Farmawi, who went missing on March 30th, said he infiltrated the Egyptian border through an underground tunnel. He said that he and several Palestinian teenagers who were with him were tortured by Egyptian soldiers while in prison. The teenager is now being dubbed by Palestinians as “The Returning Shaheed” [martyr].

“We were collecting small stones near the Gaza International Airport when we heard gunfire,” the boy told local reporters. “As soon as we heard the gunfire, we ran toward the border with Egypt.” Farmawi said that he and his friends discovered an underground tunnel and decided to hide inside it. “It was a short tunnel,” he recounted. “We started crawling inside it until we saw light.”
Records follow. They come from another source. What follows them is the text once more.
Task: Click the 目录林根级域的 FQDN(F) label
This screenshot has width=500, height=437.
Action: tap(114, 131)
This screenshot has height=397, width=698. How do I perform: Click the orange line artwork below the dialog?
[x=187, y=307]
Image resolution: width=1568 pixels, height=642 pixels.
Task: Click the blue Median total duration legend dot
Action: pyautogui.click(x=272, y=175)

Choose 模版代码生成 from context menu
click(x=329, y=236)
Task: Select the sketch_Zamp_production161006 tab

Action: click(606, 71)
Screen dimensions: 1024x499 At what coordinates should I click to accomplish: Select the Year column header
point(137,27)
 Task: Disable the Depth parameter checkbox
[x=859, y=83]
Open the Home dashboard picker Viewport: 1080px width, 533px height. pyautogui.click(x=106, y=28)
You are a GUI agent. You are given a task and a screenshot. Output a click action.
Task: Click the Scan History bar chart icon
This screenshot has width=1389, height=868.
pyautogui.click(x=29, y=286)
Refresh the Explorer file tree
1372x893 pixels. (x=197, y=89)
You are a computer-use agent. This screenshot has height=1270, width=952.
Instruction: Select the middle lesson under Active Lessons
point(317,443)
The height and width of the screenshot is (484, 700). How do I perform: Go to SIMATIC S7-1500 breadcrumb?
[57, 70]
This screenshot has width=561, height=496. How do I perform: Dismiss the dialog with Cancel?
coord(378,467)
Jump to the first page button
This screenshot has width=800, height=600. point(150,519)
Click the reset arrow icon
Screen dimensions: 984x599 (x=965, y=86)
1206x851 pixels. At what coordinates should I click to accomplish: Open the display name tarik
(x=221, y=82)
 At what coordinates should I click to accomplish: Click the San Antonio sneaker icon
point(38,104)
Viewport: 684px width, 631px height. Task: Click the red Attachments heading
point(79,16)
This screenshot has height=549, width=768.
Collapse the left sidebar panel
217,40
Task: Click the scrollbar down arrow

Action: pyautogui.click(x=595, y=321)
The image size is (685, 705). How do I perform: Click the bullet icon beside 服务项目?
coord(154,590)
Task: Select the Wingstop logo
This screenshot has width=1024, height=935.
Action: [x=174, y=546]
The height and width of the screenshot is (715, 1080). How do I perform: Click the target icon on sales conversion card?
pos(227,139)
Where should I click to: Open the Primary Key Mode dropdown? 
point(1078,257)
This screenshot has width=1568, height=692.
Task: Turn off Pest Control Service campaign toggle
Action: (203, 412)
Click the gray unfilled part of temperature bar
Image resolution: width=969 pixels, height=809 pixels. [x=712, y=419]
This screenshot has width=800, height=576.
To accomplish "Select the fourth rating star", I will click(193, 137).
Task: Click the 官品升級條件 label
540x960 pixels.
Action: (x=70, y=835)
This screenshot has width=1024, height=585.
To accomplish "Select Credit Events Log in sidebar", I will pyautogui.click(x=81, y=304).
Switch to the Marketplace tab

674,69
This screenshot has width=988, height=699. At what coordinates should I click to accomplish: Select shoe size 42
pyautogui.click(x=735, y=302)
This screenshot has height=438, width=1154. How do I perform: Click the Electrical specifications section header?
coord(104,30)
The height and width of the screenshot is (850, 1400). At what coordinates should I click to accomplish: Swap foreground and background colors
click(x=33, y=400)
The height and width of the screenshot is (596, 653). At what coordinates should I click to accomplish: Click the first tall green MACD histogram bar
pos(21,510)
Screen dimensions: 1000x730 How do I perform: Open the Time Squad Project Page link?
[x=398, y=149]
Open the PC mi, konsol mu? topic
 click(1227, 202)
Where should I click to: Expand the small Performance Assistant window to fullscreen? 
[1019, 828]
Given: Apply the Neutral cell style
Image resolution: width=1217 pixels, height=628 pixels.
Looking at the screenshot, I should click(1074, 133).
Emerging from the opening, the teenagers discovered that they were in the middle of an agricultural field on the Egyptian side of the border. Within minutes, they were surrounded by Egyptian border guards, who handcuffed and blindfolded them before taking them to prison.

According to Farmawi, who spent three days in prison, the Egyptian soldiers and policemen beat him and his friends with clubs and electric wires and forced them to sleep on the floor without mattresses or blankets. “In addition to the beatings and verbal abuse, they gave us rotten food to eat,” he said. The Egyptians released Farmawi and 12 other teenagers, as well as five fishermen who had entered Egypt illegally, and handed them over to the Hamas-controlled security forces in the Gaza Strip.

Farmawi was declared a martyr after Palestinians in the Gaza Strip claimed that he had been shot during an IDF operation near Rafah. A Palestinian news agency even quoted “medical sources” as confirming the teenager’s death at a local hospital. His alleged death by IDF gunfire received wide coverage in the Palestinian and Arab media.

His father, Zeidan, 41, said he heard about his son’s death from a local radio station. His family refused to receive condolences over his “martyrdom” until he was brought to burial. The assumption at the time was that Farmawi’s body was still lying in the area where he was allegedly shot by the IDF.

Asked if he would ever consider returning to Egypt, the teenager replied: “After what happened to me in Egyptian prison, I won’t go back there even if they offered me [US] $1 million.”